** Start of DOCUMENT PASSAGE **
Aumsville tornado: 'Amazingly, no one was seriously hurt'

Aumsville isn't Kansas. It's dullsville. Residents of the bedroom community southeast of Salem like it that way.

But shortly before noon Tuesday, as Steve the Barber gave someone a trim in his Main Street shop and the usual lunch crowd began showing up at Pizza Peddler, a destructive December tornado tore through that predictability.

There wasn't an official warning from the National Weather Service before the sky turned a beastly shade of dark. Just a hard rain, hail and, finally, the funnel cloud.

On Cleveland Street, just a few blocks from the town's tiny business district, Vincent Catron, 46, was painting a friend's house when he saw a dark streak go horizontal in the sky.

"You could see a tail dropping from it, it was so quick," Catron said, "it was like seeing someone snap a whip. It went down and came right back up."

The most concentrated and violent storms produced by the atmosphere, tornadoes are an oddity but not rare in Oregon. In December 2008, an F2 tornado, one of the most powerful in Oregon in decades, touched down near Newberg.

Yet Oregon's twisters rarely leave a scar like the one that hit Aumsville, a town of 2,400 with a small market and a sprinkling of businesses surrounded by farms and rural acreage. With no industry, most residents commute to work. Some describe it – with pride – as "boring" and "sleepy."
** End of DOCUMENT PASSAGE **
** Start of INFORMATION SUPPLIED **
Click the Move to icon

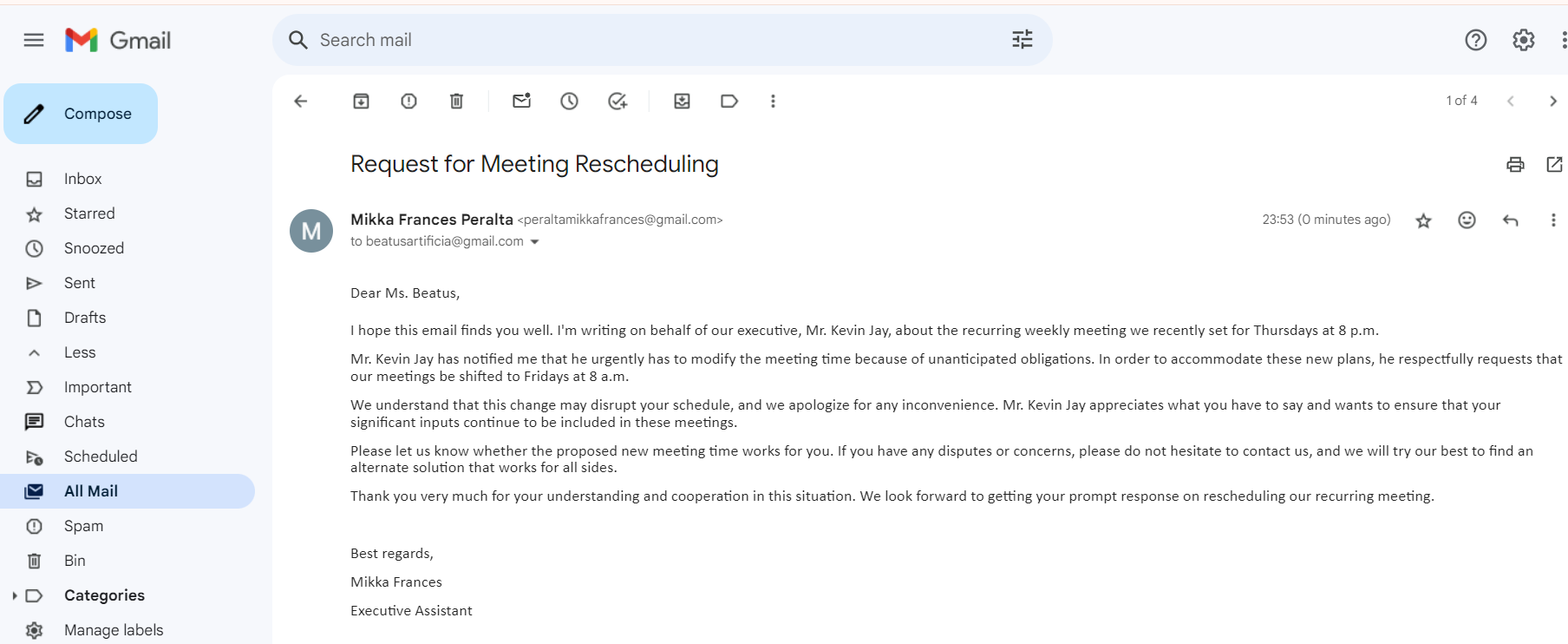pos(683,102)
** End of INFORMATION SUPPLIED **
» REQUIRED ACTIONS
#1 Condense the paragraph of the Aumsville tornado article that begins "Yet Oregon's twisters" into a short bulleted list that keeps its main facts.
#2 Set down word for word the stretch of the Aumsville tornado article from "There wasn't an" through "down near Newberg.".

» EXPECTED RESULTS
#1
- Oregon tornadoes rarely leave damage like the storm that hit Aumsville.
- Aumsville is a town of 2,400 with a small market and a few businesses, surrounded by farms and rural acreage.
- The town has no industry, so most residents commute to work.
- Some residents proudly call it "boring" and "sleepy."

#2
There wasn't an official warning from the National Weather Service before the sky turned a beastly shade of dark. Just a hard rain, hail and, finally, the funnel cloud.

On Cleveland Street, just a few blocks from the town's tiny business district, Vincent Catron, 46, was painting a friend's house when he saw a dark streak go horizontal in the sky.

"You could see a tail dropping from it, it was so quick," Catron said, "it was like seeing someone snap a whip. It went down and came right back up."

The most concentrated and violent storms produced by the atmosphere, tornadoes are an oddity but not rare in Oregon. In December 2008, an F2 tornado, one of the most powerful in Oregon in decades, touched down near Newberg.